[Data items]

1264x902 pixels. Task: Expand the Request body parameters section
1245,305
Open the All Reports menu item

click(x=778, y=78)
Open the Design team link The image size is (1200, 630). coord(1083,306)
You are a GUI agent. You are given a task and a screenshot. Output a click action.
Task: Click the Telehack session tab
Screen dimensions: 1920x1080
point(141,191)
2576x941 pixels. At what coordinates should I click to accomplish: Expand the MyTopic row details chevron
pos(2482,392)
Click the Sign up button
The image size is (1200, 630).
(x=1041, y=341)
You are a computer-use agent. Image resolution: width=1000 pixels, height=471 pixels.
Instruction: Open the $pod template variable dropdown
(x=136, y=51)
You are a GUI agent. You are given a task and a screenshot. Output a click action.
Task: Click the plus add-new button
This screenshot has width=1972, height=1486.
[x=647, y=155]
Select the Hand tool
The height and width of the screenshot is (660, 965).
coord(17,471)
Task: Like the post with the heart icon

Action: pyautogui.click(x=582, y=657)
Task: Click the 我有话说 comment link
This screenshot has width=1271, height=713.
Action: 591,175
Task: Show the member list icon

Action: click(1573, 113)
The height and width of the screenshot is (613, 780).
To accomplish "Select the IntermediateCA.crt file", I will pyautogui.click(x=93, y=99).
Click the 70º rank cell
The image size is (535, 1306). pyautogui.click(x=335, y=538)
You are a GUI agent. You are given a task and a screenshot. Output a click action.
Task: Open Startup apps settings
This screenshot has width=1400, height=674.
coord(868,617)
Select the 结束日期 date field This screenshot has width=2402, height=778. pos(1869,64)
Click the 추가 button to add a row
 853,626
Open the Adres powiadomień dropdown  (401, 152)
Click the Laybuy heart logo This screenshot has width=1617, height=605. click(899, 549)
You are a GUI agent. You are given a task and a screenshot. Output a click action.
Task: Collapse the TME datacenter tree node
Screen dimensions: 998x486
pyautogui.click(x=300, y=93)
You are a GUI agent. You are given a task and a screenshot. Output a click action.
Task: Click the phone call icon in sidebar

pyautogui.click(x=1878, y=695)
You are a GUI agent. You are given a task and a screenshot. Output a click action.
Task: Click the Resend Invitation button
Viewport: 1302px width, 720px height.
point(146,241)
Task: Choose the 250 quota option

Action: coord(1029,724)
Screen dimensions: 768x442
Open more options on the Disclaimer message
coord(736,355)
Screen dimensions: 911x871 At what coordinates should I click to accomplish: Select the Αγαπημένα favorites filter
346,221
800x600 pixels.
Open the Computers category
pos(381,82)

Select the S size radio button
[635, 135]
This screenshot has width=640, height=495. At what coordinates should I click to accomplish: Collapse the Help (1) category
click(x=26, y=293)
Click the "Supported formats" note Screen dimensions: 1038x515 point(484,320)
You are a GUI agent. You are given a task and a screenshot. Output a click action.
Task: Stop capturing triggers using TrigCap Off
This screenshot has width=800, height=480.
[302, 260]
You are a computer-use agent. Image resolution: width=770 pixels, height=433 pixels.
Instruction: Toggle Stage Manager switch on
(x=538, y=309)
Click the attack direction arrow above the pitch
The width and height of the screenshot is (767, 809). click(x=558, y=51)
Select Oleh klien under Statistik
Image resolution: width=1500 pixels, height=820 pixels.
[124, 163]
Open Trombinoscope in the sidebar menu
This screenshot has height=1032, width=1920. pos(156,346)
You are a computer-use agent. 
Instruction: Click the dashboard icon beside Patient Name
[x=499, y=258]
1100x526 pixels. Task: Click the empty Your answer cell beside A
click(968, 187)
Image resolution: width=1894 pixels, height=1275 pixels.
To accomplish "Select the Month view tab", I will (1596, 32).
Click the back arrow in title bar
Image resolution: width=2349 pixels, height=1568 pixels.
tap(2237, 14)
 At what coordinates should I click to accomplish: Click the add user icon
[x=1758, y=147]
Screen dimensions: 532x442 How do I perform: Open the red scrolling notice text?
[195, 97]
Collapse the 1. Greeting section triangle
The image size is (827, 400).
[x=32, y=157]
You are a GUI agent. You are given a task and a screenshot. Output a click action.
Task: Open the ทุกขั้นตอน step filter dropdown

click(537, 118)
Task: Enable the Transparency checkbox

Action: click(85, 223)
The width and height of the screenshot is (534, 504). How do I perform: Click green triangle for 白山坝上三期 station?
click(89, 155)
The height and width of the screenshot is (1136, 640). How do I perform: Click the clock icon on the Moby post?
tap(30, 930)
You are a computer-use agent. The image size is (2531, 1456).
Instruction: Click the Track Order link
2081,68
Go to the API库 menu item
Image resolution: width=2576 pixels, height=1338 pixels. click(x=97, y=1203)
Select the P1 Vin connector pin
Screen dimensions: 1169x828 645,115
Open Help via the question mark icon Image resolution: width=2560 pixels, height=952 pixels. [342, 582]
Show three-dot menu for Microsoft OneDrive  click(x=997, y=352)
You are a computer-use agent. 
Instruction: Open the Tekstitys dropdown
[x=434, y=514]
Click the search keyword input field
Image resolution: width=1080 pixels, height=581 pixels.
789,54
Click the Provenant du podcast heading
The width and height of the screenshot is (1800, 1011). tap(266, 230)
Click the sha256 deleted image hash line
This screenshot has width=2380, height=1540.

Goal: Copy out every one of the data items above word for word, leaving out none of the lines.

Expected answer:
1264x902 pixels. Task: Expand the Request body parameters section
1245,305
Open the All Reports menu item

click(x=778, y=78)
Open the Design team link The image size is (1200, 630). coord(1083,306)
You are a GUI agent. You are given a task and a screenshot. Output a click action.
Task: Click the Telehack session tab
Screen dimensions: 1920x1080
point(141,191)
2576x941 pixels. At what coordinates should I click to accomplish: Expand the MyTopic row details chevron
pos(2482,392)
Click the Sign up button
The image size is (1200, 630).
(x=1041, y=341)
You are a computer-use agent. Image resolution: width=1000 pixels, height=471 pixels.
Instruction: Open the $pod template variable dropdown
(x=136, y=51)
You are a GUI agent. You are given a task and a screenshot. Output a click action.
Task: Click the plus add-new button
This screenshot has width=1972, height=1486.
[x=647, y=155]
Select the Hand tool
The height and width of the screenshot is (660, 965).
coord(17,471)
Task: Like the post with the heart icon

Action: pyautogui.click(x=582, y=657)
Task: Click the 我有话说 comment link
This screenshot has width=1271, height=713.
Action: 591,175
Task: Show the member list icon

Action: click(1573, 113)
The height and width of the screenshot is (613, 780).
To accomplish "Select the IntermediateCA.crt file", I will pyautogui.click(x=93, y=99).
Click the 70º rank cell
The image size is (535, 1306). pyautogui.click(x=335, y=538)
You are a GUI agent. You are given a task and a screenshot. Output a click action.
Task: Open Startup apps settings
This screenshot has width=1400, height=674.
coord(868,617)
Select the 结束日期 date field This screenshot has width=2402, height=778. pos(1869,64)
Click the 추가 button to add a row
 853,626
Open the Adres powiadomień dropdown  (401, 152)
Click the Laybuy heart logo This screenshot has width=1617, height=605. click(899, 549)
You are a GUI agent. You are given a task and a screenshot. Output a click action.
Task: Collapse the TME datacenter tree node
Screen dimensions: 998x486
pyautogui.click(x=300, y=93)
You are a GUI agent. You are given a task and a screenshot. Output a click action.
Task: Click the phone call icon in sidebar

pyautogui.click(x=1878, y=695)
You are a GUI agent. You are given a task and a screenshot. Output a click action.
Task: Click the Resend Invitation button
Viewport: 1302px width, 720px height.
point(146,241)
Task: Choose the 250 quota option

Action: coord(1029,724)
Screen dimensions: 768x442
Open more options on the Disclaimer message
coord(736,355)
Screen dimensions: 911x871 At what coordinates should I click to accomplish: Select the Αγαπημένα favorites filter
346,221
800x600 pixels.
Open the Computers category
pos(381,82)

Select the S size radio button
[635, 135]
This screenshot has width=640, height=495. At what coordinates should I click to accomplish: Collapse the Help (1) category
click(x=26, y=293)
Click the "Supported formats" note Screen dimensions: 1038x515 point(484,320)
You are a GUI agent. You are given a task and a screenshot. Output a click action.
Task: Stop capturing triggers using TrigCap Off
This screenshot has width=800, height=480.
[302, 260]
You are a computer-use agent. Image resolution: width=770 pixels, height=433 pixels.
Instruction: Toggle Stage Manager switch on
(x=538, y=309)
Click the attack direction arrow above the pitch
The width and height of the screenshot is (767, 809). click(x=558, y=51)
Select Oleh klien under Statistik
Image resolution: width=1500 pixels, height=820 pixels.
[124, 163]
Open Trombinoscope in the sidebar menu
This screenshot has height=1032, width=1920. pos(156,346)
You are a computer-use agent. 
Instruction: Click the dashboard icon beside Patient Name
[x=499, y=258]
1100x526 pixels. Task: Click the empty Your answer cell beside A
click(968, 187)
Image resolution: width=1894 pixels, height=1275 pixels.
To accomplish "Select the Month view tab", I will (1596, 32).
Click the back arrow in title bar
Image resolution: width=2349 pixels, height=1568 pixels.
tap(2237, 14)
 At what coordinates should I click to accomplish: Click the add user icon
[x=1758, y=147]
Screen dimensions: 532x442 How do I perform: Open the red scrolling notice text?
[195, 97]
Collapse the 1. Greeting section triangle
The image size is (827, 400).
[x=32, y=157]
You are a GUI agent. You are given a task and a screenshot. Output a click action.
Task: Open the ทุกขั้นตอน step filter dropdown

click(537, 118)
Task: Enable the Transparency checkbox

Action: click(85, 223)
The width and height of the screenshot is (534, 504). How do I perform: Click green triangle for 白山坝上三期 station?
click(89, 155)
The height and width of the screenshot is (1136, 640). How do I perform: Click the clock icon on the Moby post?
tap(30, 930)
You are a computer-use agent. The image size is (2531, 1456).
Instruction: Click the Track Order link
2081,68
Go to the API库 menu item
Image resolution: width=2576 pixels, height=1338 pixels. click(x=97, y=1203)
Select the P1 Vin connector pin
Screen dimensions: 1169x828 645,115
Open Help via the question mark icon Image resolution: width=2560 pixels, height=952 pixels. [342, 582]
Show three-dot menu for Microsoft OneDrive  click(x=997, y=352)
You are a computer-use agent. 
Instruction: Open the Tekstitys dropdown
[x=434, y=514]
Click the search keyword input field
Image resolution: width=1080 pixels, height=581 pixels.
789,54
Click the Provenant du podcast heading
The width and height of the screenshot is (1800, 1011). tap(266, 230)
Click the sha256 deleted image hash line
This screenshot has width=2380, height=1540.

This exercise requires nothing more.